ACTIVITY:
Among the entries that follow, find the lines holding "menu" and say how many there are, with no other words.

LISTED ENTRIES: Begin

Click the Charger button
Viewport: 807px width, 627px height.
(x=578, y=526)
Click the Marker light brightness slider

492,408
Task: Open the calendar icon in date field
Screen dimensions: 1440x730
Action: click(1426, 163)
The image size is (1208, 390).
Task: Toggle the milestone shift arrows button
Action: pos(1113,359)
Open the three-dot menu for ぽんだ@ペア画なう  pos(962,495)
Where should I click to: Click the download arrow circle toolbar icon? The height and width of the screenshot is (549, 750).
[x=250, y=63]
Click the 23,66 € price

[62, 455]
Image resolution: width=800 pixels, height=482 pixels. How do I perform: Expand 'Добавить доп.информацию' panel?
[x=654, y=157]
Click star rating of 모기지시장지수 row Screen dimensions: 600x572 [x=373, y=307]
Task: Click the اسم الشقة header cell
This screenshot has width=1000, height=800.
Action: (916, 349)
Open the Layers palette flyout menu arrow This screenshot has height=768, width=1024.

LISTED ENTRIES: End

TASK RESULT:
2